Paterson’s curse looks pretty, but it’s growing in Canberra and threatening...

You will be forgiven for raving about the purple fields that covered the slopes of Canberra this spring.

But aside from a beautiful photo, the plant known as Paterson’s Curse doesn’t have much to offer the landscape.

It’s an invasive weed that not only takes up space, but also kills native wildflowers – and when ingested by farm animals, it often kills them too.

The wet weather caused by La Niña this year has resulted in a tremendous resurgence of the facility, and has left ACT Parks a massive task of containing the spread.

Where did it come from

Paterson’s curse flowers are pretty to look at – but the plant can mean the fate of native flora.(Flickr: Harry Rose – CC BY 2.0)

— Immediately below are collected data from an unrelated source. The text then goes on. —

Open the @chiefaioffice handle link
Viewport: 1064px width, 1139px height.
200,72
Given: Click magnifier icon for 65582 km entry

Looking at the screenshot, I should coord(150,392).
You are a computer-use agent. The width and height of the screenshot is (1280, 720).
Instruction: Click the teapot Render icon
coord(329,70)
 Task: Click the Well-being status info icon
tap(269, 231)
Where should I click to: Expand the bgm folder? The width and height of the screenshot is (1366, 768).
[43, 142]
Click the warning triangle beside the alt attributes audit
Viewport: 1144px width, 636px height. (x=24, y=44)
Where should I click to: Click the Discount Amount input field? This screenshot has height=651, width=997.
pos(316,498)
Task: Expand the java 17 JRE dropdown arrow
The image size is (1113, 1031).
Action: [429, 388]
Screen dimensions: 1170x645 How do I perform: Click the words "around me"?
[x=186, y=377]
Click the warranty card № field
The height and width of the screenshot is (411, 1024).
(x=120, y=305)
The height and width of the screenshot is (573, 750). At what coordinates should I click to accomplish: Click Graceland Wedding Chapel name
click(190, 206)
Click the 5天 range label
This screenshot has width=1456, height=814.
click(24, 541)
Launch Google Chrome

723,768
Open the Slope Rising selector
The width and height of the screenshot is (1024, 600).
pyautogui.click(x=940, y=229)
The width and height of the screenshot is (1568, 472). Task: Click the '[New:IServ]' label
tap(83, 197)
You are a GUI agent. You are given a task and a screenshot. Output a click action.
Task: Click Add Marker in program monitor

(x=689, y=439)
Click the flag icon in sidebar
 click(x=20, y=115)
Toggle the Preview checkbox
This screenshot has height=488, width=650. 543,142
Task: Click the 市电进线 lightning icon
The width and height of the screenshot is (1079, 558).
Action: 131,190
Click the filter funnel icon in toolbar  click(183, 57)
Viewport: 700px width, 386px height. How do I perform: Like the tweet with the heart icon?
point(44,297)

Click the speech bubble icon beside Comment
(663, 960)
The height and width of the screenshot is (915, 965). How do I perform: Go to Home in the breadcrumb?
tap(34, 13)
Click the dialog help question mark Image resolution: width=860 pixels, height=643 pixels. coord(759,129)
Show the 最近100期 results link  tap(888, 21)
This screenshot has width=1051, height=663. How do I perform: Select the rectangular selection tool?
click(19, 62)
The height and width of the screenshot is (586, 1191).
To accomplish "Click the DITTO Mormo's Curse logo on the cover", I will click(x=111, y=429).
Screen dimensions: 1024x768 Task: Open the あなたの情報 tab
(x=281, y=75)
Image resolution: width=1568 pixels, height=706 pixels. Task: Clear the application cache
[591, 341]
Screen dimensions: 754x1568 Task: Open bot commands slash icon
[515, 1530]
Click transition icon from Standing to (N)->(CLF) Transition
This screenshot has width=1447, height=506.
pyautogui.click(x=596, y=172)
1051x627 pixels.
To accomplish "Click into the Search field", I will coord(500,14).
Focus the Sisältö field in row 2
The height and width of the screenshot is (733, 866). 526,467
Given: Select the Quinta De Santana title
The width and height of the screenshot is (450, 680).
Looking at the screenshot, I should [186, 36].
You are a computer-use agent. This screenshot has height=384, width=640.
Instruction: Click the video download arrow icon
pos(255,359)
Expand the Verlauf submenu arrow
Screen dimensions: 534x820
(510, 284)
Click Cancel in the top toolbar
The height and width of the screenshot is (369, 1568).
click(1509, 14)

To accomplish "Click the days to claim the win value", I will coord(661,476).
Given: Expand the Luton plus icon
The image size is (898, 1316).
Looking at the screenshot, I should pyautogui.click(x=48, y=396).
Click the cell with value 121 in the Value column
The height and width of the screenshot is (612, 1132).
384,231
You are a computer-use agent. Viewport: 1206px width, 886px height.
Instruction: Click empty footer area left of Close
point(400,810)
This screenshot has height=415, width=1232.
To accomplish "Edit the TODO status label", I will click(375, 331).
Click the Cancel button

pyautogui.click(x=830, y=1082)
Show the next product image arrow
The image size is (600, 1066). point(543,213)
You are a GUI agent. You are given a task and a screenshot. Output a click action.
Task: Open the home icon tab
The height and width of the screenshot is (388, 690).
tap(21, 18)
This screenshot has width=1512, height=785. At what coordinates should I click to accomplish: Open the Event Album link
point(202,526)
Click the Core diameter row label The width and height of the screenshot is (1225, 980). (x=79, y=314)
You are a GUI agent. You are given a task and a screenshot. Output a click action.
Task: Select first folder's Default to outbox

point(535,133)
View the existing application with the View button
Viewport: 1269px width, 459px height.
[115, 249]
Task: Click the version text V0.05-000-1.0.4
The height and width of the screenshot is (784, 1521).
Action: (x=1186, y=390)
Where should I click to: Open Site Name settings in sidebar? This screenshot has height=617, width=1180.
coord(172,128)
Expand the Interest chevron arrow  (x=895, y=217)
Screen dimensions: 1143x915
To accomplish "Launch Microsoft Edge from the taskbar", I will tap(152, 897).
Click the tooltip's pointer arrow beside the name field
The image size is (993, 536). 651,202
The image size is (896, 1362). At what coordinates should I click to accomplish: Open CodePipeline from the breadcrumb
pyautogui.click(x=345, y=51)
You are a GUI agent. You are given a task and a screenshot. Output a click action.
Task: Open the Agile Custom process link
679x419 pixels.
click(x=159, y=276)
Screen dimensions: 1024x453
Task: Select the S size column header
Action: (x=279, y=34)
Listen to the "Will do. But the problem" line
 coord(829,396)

Paterson’s Curse traveled to Australia from Europe and thrived here as there are no natural enemies in the Australian countryside.

Also known as Salvation Jane, Riverina Bluebell, and Echium plantagineum, the plant can rest underground, meaning landowners may not even know they are home to it.

This year, Canberra’s wet winter and early spring has given a chance to wake up again.

Steve Taylor, ACT Parks’ Invasive Plant Coordinator, said the spread hasn’t been this bad in many years.

“Invasive plants are high-risk weeds and can take advantage of the recirculation of rain much faster than the native plants, giving them a competitive advantage,” he said.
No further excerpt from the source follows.